– Le ciel est triste et beau comme un grand reposoir ;
Le soleil s'est noyé dans son sang qui se fige.
Harmonie du soir, Baudelaire[i]
Commençons par cet énoncé : Frankétienne est une immensitude. Rien de plus. Son parcours de créateur et sa dimension humaine à seules suffisent à en témoigner et valider cette évidence qui saute aux yeux. L’homme, à lui seul, cumule les mille et une facettes de la création et du génie littéraire. L’on ne dira jamais assez tout le bien qu’il a fait à ce pays même si l’on avait toute la vie devant soi tant l’œuvre offerte est d’une gigantesque et d’une dépassant tout ce que toute la folie et la grandeur que de simples mortels auraient pu imaginer ou se permettre de comparer ou soupeser à l’aune de leur propre échelle de valeur. Cependant, l’homme est une virtuose, un démiurge de la création.
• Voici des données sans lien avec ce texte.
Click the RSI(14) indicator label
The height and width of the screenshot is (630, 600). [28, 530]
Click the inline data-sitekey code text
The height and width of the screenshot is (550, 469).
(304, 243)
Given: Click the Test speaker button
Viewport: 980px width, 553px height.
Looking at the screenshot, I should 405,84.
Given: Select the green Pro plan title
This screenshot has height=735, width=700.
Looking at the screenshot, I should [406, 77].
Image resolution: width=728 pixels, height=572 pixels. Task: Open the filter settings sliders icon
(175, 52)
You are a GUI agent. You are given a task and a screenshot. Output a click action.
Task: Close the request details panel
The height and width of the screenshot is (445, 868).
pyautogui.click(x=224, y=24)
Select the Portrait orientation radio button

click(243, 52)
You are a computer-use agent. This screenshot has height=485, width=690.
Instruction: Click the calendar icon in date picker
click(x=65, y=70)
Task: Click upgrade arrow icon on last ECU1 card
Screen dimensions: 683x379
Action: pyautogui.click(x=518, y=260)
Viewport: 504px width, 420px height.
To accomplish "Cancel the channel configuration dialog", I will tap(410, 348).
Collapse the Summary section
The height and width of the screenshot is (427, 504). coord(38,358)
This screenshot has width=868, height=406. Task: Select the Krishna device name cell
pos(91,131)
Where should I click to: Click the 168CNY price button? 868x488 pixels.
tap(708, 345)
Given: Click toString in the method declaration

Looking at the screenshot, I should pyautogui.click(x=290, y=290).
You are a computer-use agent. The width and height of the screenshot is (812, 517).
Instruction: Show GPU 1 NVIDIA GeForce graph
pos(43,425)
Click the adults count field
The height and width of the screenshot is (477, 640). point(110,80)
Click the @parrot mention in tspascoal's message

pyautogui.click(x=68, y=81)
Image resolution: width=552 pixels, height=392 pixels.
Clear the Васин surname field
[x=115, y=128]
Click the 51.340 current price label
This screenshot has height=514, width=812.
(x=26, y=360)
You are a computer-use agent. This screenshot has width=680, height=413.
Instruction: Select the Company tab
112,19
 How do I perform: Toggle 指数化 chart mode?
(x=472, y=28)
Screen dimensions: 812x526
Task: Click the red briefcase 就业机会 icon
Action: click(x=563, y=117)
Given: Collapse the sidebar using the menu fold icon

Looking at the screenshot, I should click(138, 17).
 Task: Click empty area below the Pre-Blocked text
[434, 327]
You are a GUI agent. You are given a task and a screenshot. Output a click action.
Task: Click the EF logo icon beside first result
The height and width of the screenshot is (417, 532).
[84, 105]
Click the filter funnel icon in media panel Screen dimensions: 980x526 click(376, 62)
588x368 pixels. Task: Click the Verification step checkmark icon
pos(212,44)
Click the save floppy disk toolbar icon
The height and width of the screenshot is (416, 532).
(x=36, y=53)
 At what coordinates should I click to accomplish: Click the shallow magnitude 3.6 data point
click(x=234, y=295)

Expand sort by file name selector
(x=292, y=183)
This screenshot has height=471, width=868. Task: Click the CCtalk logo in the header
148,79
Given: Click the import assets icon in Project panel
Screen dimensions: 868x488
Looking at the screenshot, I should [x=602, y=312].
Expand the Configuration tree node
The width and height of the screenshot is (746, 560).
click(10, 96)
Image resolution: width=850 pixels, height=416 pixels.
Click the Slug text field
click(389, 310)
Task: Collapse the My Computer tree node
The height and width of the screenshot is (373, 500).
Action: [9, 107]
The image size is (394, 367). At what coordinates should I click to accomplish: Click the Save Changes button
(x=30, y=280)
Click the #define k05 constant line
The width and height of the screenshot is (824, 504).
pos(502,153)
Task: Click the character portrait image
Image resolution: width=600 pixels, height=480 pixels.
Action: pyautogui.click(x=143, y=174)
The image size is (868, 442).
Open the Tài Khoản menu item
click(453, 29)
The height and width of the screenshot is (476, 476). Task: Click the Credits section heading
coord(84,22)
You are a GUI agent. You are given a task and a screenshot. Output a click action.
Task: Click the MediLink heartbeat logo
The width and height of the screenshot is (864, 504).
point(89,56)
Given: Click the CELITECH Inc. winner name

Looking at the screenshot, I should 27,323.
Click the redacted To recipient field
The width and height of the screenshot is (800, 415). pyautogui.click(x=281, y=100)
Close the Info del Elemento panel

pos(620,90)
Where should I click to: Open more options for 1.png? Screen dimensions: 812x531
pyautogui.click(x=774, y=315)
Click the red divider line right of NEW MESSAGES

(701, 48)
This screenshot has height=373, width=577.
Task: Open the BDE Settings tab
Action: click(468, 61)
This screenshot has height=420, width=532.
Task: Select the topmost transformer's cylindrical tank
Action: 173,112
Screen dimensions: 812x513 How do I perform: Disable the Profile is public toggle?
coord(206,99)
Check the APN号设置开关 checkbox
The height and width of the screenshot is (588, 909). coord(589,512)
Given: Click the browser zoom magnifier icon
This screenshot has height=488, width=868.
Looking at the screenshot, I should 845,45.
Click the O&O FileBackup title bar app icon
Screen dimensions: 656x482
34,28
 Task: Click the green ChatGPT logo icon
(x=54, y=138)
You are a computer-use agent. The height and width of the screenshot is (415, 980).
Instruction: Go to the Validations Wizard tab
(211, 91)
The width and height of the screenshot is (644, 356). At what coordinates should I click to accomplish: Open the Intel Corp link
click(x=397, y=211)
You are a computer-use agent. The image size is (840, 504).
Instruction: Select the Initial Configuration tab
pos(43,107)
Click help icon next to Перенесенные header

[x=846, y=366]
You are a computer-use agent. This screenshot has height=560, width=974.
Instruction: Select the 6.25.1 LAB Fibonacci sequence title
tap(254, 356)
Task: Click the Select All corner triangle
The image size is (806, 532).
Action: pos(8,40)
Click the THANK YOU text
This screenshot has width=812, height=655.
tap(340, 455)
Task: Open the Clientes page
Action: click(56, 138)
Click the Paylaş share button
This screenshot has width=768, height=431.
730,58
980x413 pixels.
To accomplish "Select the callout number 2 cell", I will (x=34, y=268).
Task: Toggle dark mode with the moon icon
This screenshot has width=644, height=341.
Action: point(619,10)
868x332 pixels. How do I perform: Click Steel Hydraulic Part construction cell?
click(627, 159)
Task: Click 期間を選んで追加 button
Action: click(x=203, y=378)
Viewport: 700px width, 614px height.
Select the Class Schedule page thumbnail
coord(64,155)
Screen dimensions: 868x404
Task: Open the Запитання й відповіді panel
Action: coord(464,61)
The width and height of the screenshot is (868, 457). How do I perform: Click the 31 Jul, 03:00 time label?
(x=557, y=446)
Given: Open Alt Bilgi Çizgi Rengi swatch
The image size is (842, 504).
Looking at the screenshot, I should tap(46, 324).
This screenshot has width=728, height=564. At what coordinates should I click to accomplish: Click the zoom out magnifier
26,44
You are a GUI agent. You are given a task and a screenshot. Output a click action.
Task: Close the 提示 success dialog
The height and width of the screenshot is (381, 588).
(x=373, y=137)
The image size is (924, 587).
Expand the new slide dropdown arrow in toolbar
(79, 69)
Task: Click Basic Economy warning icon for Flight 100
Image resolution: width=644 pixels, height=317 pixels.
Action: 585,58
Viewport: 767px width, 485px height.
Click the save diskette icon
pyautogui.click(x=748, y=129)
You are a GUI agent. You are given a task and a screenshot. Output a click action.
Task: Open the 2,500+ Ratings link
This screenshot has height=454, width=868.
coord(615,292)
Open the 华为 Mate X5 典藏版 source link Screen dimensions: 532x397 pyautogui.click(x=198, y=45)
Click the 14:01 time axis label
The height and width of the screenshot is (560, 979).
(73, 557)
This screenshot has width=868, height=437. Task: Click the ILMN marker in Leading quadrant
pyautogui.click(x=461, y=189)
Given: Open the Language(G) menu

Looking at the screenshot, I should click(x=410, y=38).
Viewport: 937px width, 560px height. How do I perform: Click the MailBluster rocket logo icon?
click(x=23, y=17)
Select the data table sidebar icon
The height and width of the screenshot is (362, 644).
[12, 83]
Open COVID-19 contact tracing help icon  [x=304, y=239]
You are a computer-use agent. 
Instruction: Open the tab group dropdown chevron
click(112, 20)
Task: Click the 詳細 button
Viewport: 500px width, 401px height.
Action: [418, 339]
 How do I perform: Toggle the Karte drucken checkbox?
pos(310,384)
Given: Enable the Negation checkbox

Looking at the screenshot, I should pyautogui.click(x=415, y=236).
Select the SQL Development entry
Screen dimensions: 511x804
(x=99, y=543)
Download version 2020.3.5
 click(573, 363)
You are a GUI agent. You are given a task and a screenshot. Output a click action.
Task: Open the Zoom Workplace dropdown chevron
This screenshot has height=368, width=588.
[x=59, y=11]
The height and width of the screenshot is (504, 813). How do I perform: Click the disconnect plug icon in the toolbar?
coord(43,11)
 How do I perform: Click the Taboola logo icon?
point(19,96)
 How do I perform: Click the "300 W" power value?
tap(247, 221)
Que pourrait-on écrire et que pourrait-on dire encore aujourd’hui qui aurait l’audace de synthétiser les divers visages de cette multiple présence qu’il incarnait ? Ce 20 février 2025 aura laissé un vide immense – une vastitude – autant dans notre cœur que dans notre milieu littéraire que rien ne saurait apte à combler. Autant que le 12 janvier 2010, cette disparition est comme un nouveau séisme qui vient s’ajouter à notre de liste de malheurs qui s’accumule au jour le jour avec la perte accélérée des territoires aux mains des groupes armés à la solde des groupes invisibles, mais démasqués par le clair-obscur providentiel, que l’incompétence de nos élites alliée à la soif démesurée du gain a donc permis et favorisé l’éclosion durant les trente dernières années. Frank est parti sans pu voir un nouveau soleil se lever sur sa terre d’Haïti, sur son Bel-Air, le quartier qu’il immortalise dans son poème « Bel-Air Babel Rapjazz Créole » devenu un tombeau à ciel ouvert.
Dans son poème « Consolation à M. Du Périer » figurant dans le deuxième livre de son recueil titré Poésies, François Malherbe écrit à son ami suite à la mort de sa fille que :
« […] La Mort a des rigueurs à nulle autre pareilles :
On a beau la prier ;
La cruelle qu'elle est se bouche les oreilles,
Et nous laisse crier. »
Ceci pour dire que « Nous mourrons tous », cette vérité sortie de la bouche de la vieille Délira dans l’incipit de Gouverneurs de la rosée de Jacques Roumain. Le temps n’est pas à la polémique certes, la disparition du colosse de nos lettres nous interpelle tous, mais j’ai été sidéré à l’écoute de cet écrivain qui, autrefois sous couvert d’un prête-nom, s’est pris un plaisir malsain à le tourner en dérision et jusqu’à le rabaisser, invité à faire son éloge au lendemain de son décès à la radio. C’est que dire du mal de l’autre de son vivant pour l’encenser ensuite à sa mort n’a jamais été un acte gratuit dans ce pays, cela permet de prendre de la hauteur. Un écrivain de chez nous qui jadis suscitait l’admiration et le respect de plus d’uns résume tout ceci en une belle phrase dans son premier roman : « l’Haïtien vit enfermé dans une performance théâtrale »[ii]. Cela aurait bien servi de motif à Frank pour mettre en relief notre imposture dans une nouvelle pièce s’il lui était possible d’enfiler le costume du messie pour renouveler le mythe de la Résurrection tel qu’évoqué dans la doctrine juive.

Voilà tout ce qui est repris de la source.